(Page extract)

Background Systemic sclerosis (SSc) is a rare connective tissue disease with pronounced alterations of the microvascular system, frequent cellular and humoral immunity abnormalities and fibroblast dysfunction. All these events result in an overproduction of collagen with possible involvement of skin and internal organs such as heart. Cardiac involvement is common in SSc; it may involve all of the heart structures. SHI can often be asymptomatic and insidious, although it is almost invariably associated with ominous outcome. For this reason it is essential to identify markers useful to early recognize any sort of SHI.

Objectives The aim of this study was to investigate if high sensitivity troponin (HSTn) could be a useful tool to identify subclinical SHI.

Methods For this purpose we analyzed data of 45 consecutive SSc patients (M:F =1:44; mean age 60 years, range 35-91 years; mean disease duration 10,5 years; 22 with limited cutaneous SSc, 23 with diffuse cutaneous SSc) followed at our unit. Among all our SSc patients admitted in the last two years, we selected only those who underwent the following instrumental and laboratory investigations during the same hospitalization: electrocardiogram (ECG), echocardiogram and HSTn. Most of patients performed also N-terminal segment of proBNP (NT-proBNP) test and three patients underwent cardiac magnetic resonance imaging (cMRI). We excluded from our study patients with overt pulmonary arterial hypertension since it could alter cardiac markers. For one of the selected patients we collected data in more than one occasion. Furthermore we defined as SHI the presence of one or more of these conditions, in the absence of any other causes: diastolic dysfunction (at least grade II or grade I if patient is younger than 50 years or if it is also recognizable another cause of SHI), pericardial effusion, conduction abnormalities (bundle branch block or atrioventricular block) or arrhythmias, edema and/or T2 weighted non ischemic pattern showed by cMRI. Correlation between laboratory data and instrumental measurements were performed by non parametric tests for continuous variables and contingency tables for categorical variables (Stat-View, SAS). Fisher exact test was applied when indicated.

(End Page extract)
(Record excerpts)

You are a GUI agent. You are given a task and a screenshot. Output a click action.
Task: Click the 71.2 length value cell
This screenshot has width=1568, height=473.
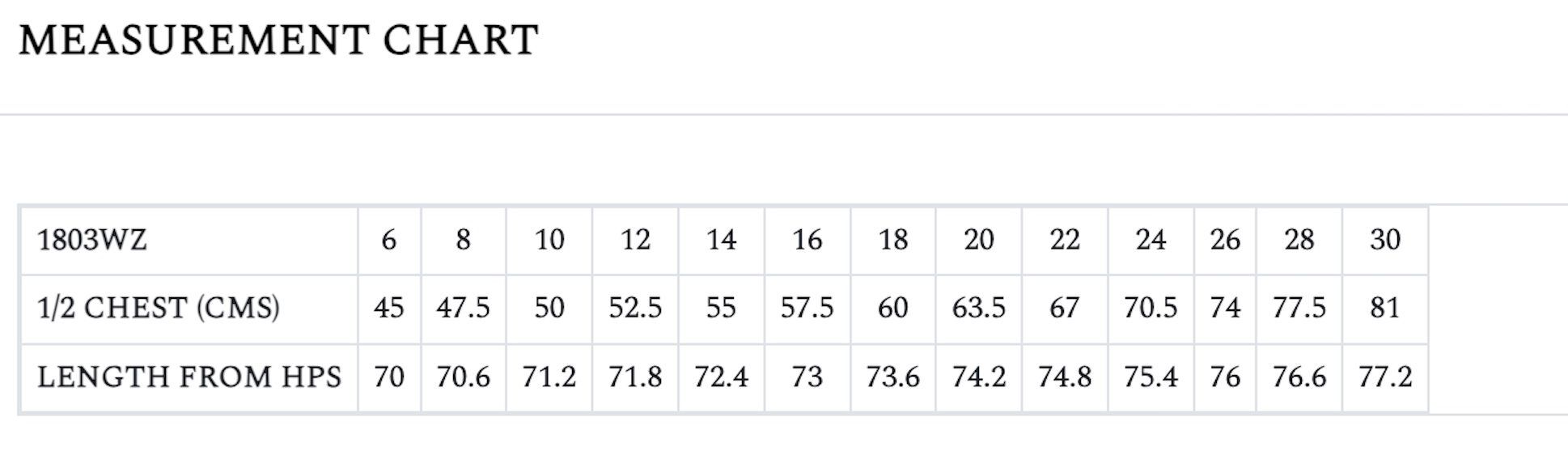[549, 377]
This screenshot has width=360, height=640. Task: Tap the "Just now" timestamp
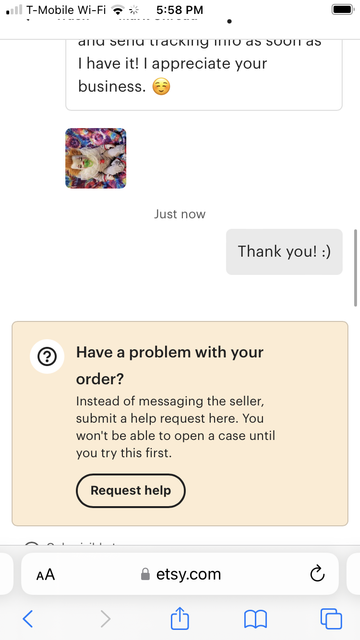pyautogui.click(x=180, y=214)
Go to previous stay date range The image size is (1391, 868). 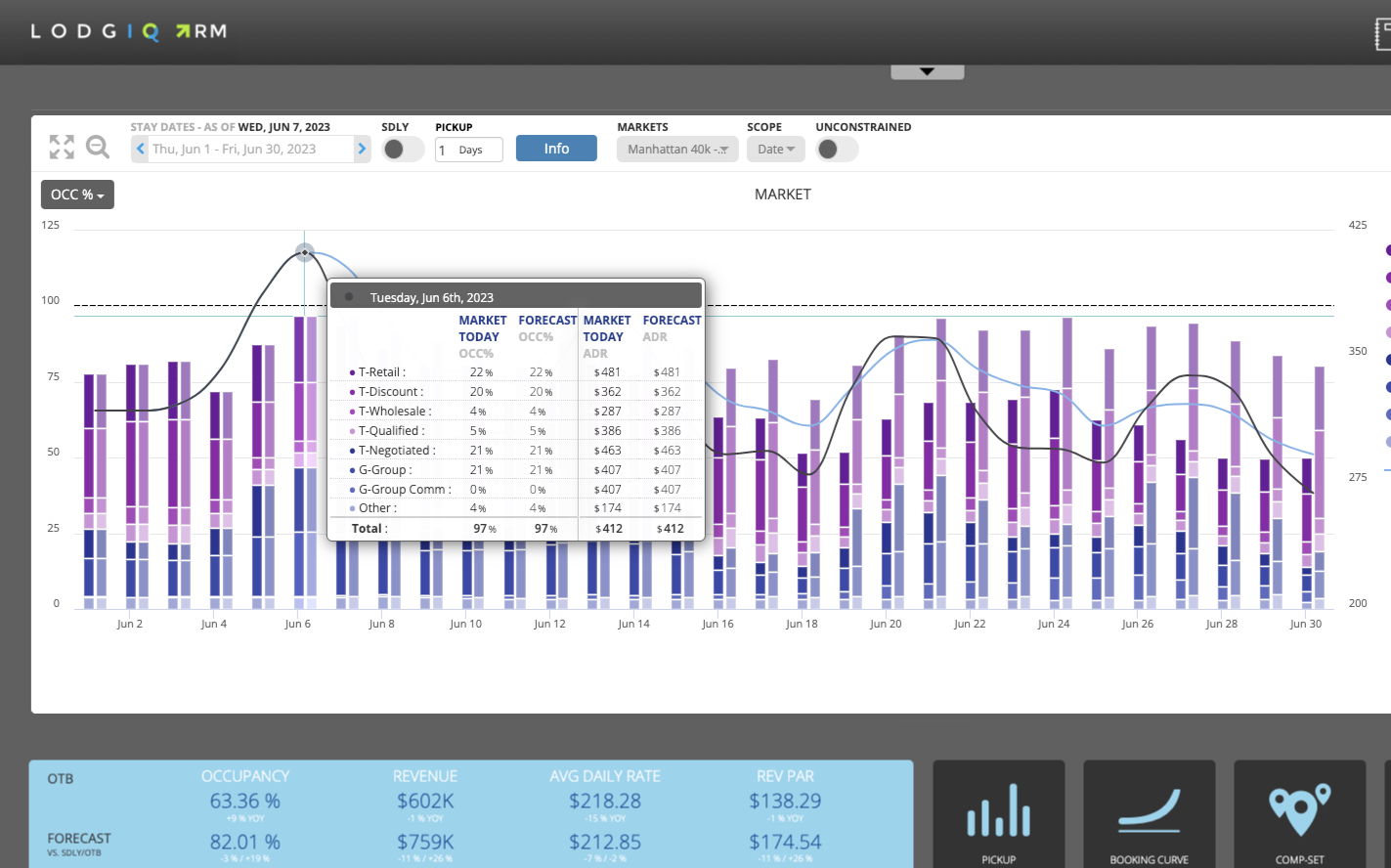pyautogui.click(x=141, y=150)
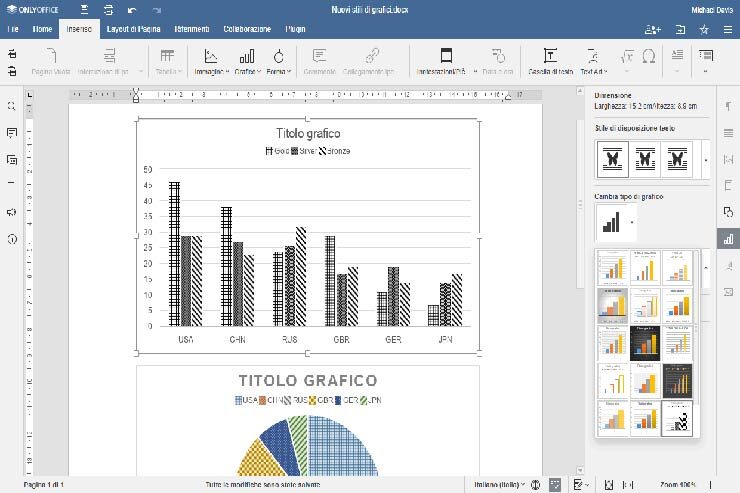The image size is (740, 493).
Task: Open the Collaborazione tab
Action: click(x=247, y=30)
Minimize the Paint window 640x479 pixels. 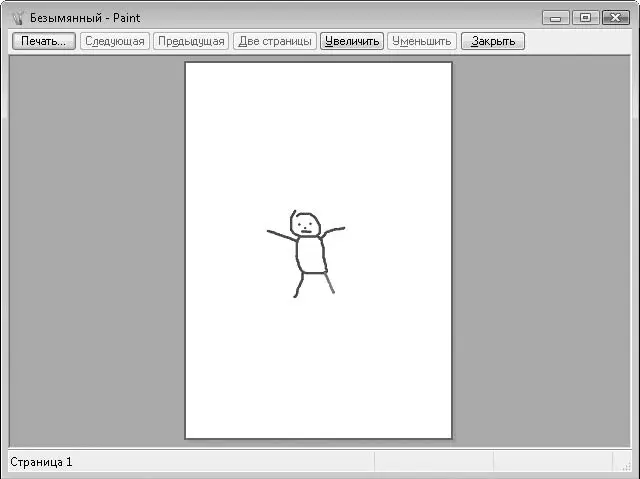pos(556,17)
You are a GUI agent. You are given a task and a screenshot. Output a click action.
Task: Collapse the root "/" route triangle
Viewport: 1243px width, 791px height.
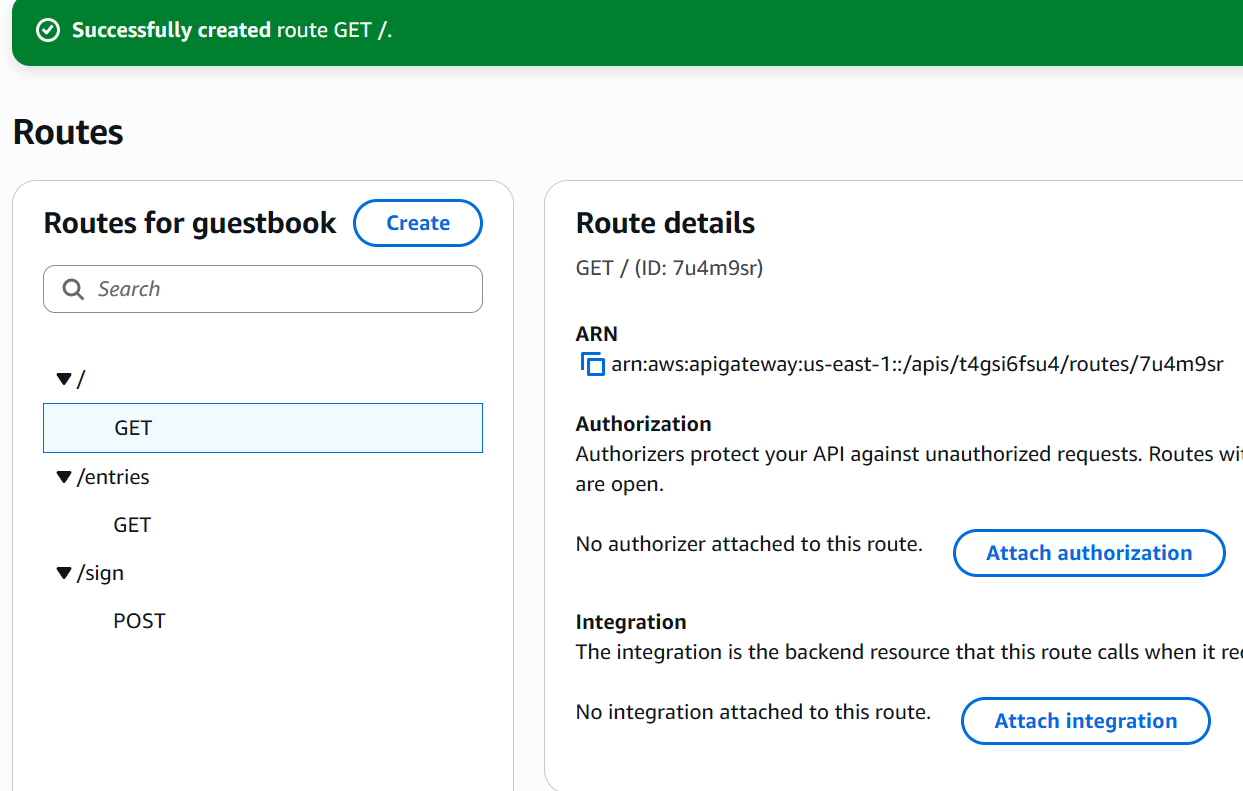click(x=64, y=379)
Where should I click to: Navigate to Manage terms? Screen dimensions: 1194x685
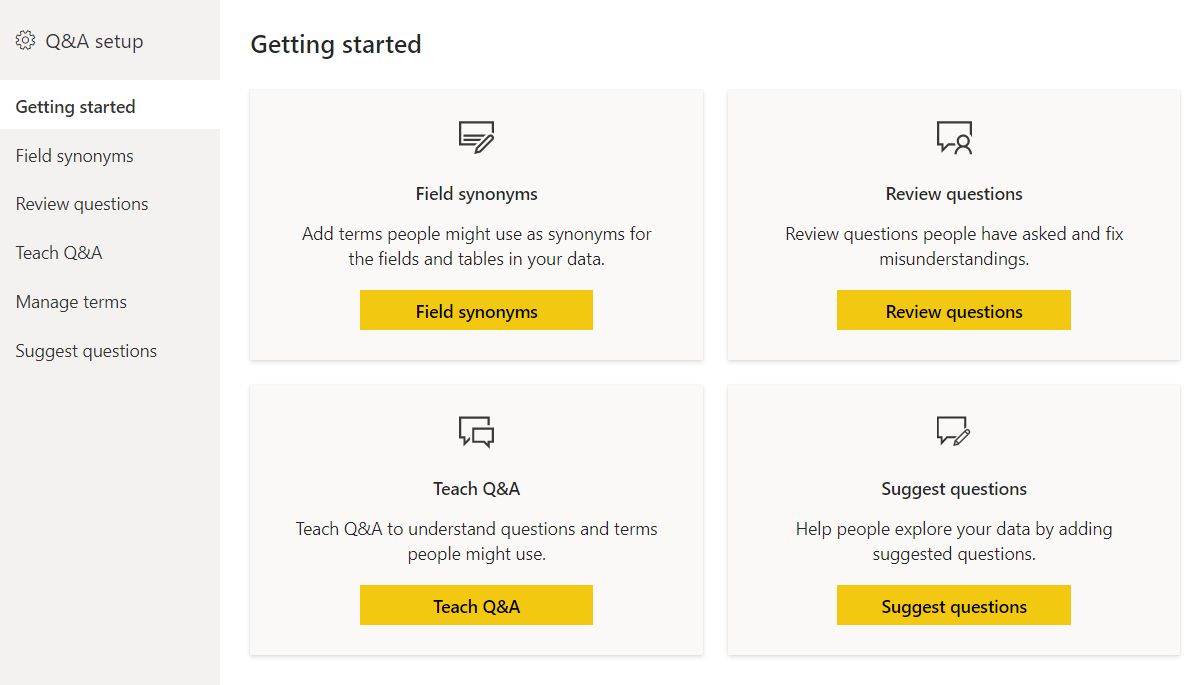pos(71,301)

(End Record excerpts)

In the systemic sclerosis text, which patients were excluded from the study? Answer using only the text about systemic sclerosis, not the items.

__Response box__
Patients with overt pulmonary arterial hypertension.